Every weekday in December, tED magazine is counting down the Top 20 Stories of 2016. Below, the #2 most-viewed story of the year, originally published on February 26, 2016.
Four electrical contractors share their feedback on whether an increasing number of suppliers are trying to work with them on a one-on-one basis.
Here at tED magazine,we’ve been hearing undertones about how an increasing number of manufacturers are selling direct to end users, especially when it comes to lighting. In essence, these manufacturers are bypassing the “middleman” and deciding to both sell and service electrical contractors and other end users directly. An age-old threat that electrical distributors are always on the lookout for, this trend could present challenges for NAED members in 2016…or could it?
To find out, tED magazine spoke with four different electrical contractors in different geographic regions for their feedback on the topic. We asked them whether they’re seeing more manufacturers working directly with their electrical contractor customers and also how this trend was impacting their businesses. Here’s what they had to say:
Justine Maglio-Wardell, office manager at Maglio Electric, LLC, in Hampton, N.J.:
“We haven’t had many manufacturers try to reach out to us directly. However, in 2015 we did work on a couple of projects where suppliers sent out one of their own representatives to do a job walk-through, look at the lighting layouts, and then work with their local distributors/supply houses to get us the necessary products and technical support. This was a pretty collaborative experience in terms of the manufacturer giving us competitive (pricing). On another note, numerous suppliers that don’t have a brick-and-mortar presence have approached us. They’re 100 percent online and they want us to buy directly from them. Two weeks ago we were looking for some parts and bought them that way, however, my hesitation in buying from online-only sources is the lack of telephone support. There’s usually no one I can call on a regular basis to check on the status of an order or get regular updates on the shipment. I’m just not comfortable with that lack of communication when I know that the supply house with the brick-and-mortar presence has historically been very good about keeping us informed and answering our questions. That confidence in knowing that someone is a phone call away is what keeps us buying from electrical distributors, and not from some online outfit that we’ve never dealt with before.”
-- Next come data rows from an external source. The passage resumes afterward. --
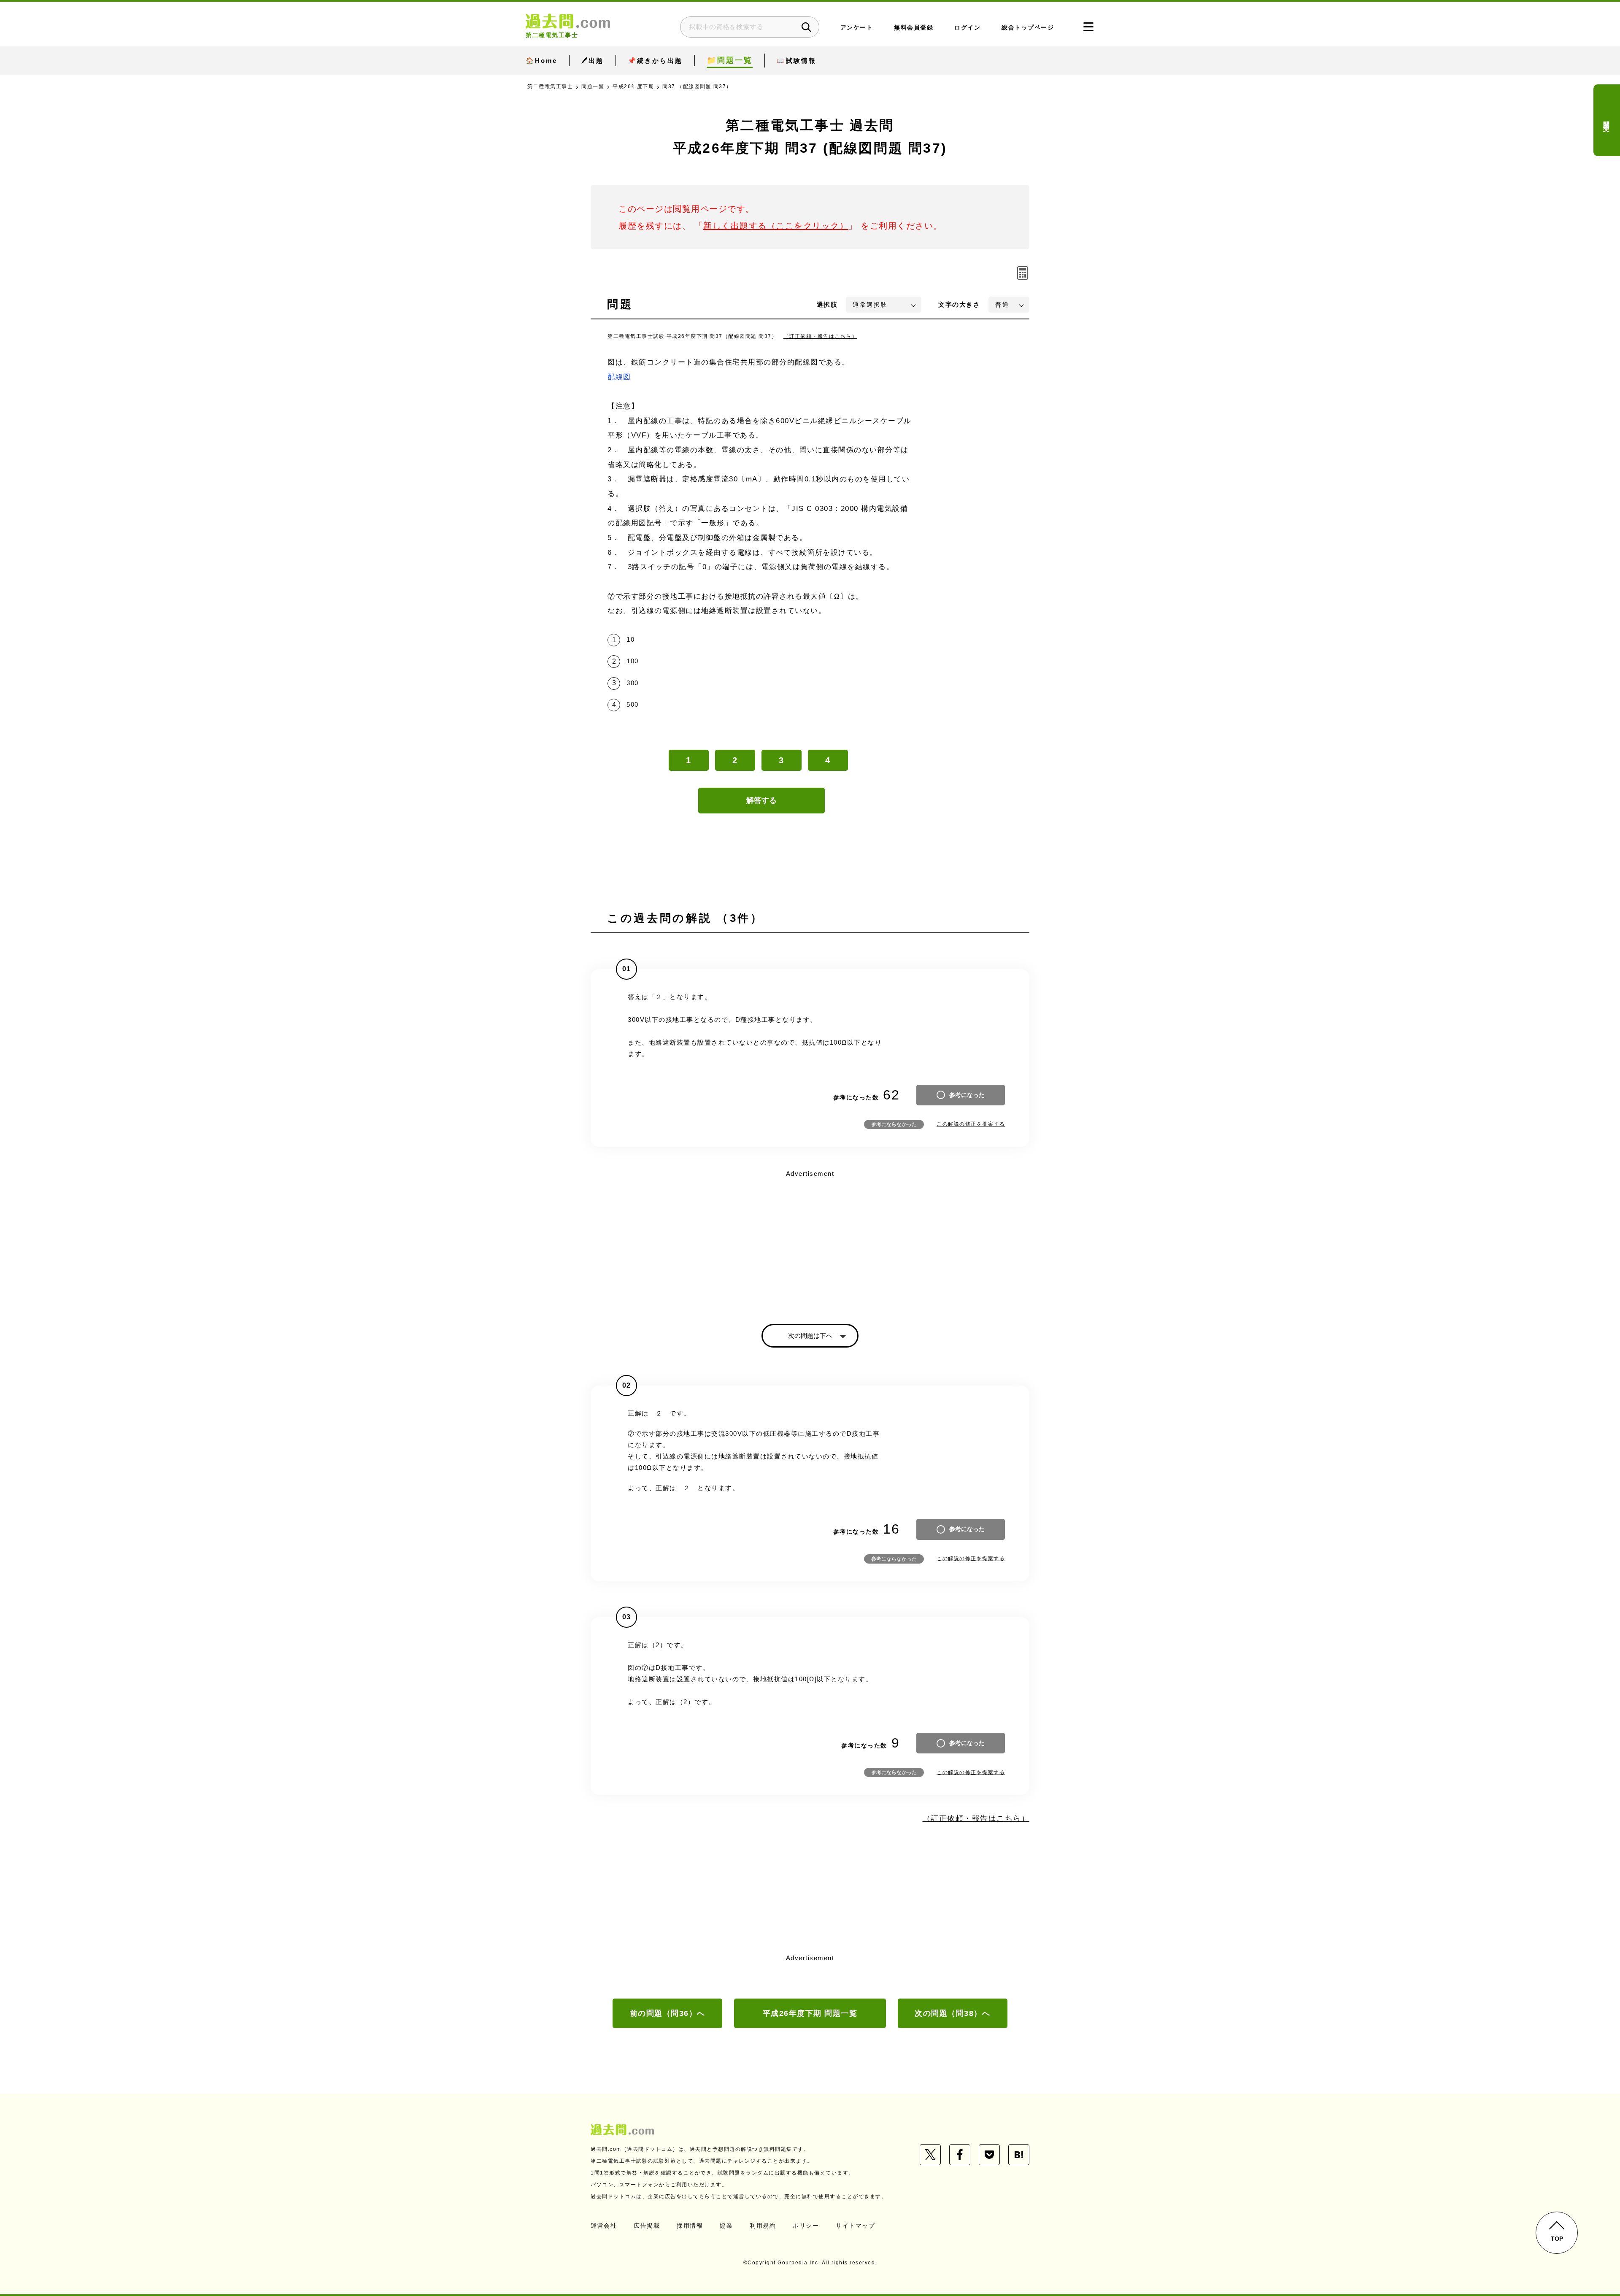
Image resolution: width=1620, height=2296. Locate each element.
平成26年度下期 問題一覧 (810, 2013)
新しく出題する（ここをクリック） (775, 225)
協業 (726, 2225)
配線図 (619, 377)
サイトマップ (855, 2225)
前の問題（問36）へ (667, 2013)
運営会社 (604, 2225)
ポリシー (806, 2225)
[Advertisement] (810, 1239)
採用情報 (690, 2225)
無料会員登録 (913, 27)
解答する (761, 800)
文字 (959, 304)
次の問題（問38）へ (952, 2013)
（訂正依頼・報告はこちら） (820, 336)
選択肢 (827, 304)
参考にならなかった (894, 1124)
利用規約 (763, 2225)
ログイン (967, 27)
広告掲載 (647, 2225)
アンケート (856, 27)
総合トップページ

Joe Martin, executive vice president at KenMor Electric in Houston:
“From time to time we’ll see manufacturers attempting to sell directly. You don’t see it too much in the Houston market, but when we opened up a new location in the Dallas-Fort Worth region we did see more instances of manufacturers going directly to the contractors. These manufacturers are making deals at bid time and, if they get the job, they assign a distributor to it. It’s the weirdest thing, but I think it comes down to the fact that the supply houses aren’t as powerful in Dallas. Here in Houston, everything goes through the distributors first.”
Dave Gilson, owner of Terabyte Technologies, Inc., in Aloha, Ore.:
“We haven’t stepped into LED lighting yet, but if we did we know that there would be opportunities to buy direct from manufacturers. And while this sounds okay from the opportunity and pricing aspect, concern over the availability of good customer service definitely comes into play. That’s a major factor. When we’re out on the jobsite and under time constraints and other pressures, we need to know that there’s someone there – not just an online request form or a voice mail message. When things go wrong, I’m not sure that the manufacturers are positioned to – or, that they have the talent, skills, and knowledge to – help correct the situation in a pinch. This is where the manufacturers might struggle, and it’s where our distributors step in and lend their expertise. Or, if the distributor doesn’t have the expertise, it can usually direct us to someone who can (or, parts and distribution at another location). If I’m working directly with one manufacturer, on the other hand, when it’s out of parts it’s out of parts. Period.”
Bruce Seilhammer, electrical construction group manager at Camp Hill, Pa.-based SECCO, Inc.:
“We’re not seeing manufacturers make moves to go direct in any significant way. Every now and then you run into a project that has a national contract/account in place for a specific lighting package. In these cases, we’ll often work right with the manufacturer to get the products. For the most part, however, we rely on our long-term relationships with distributors.”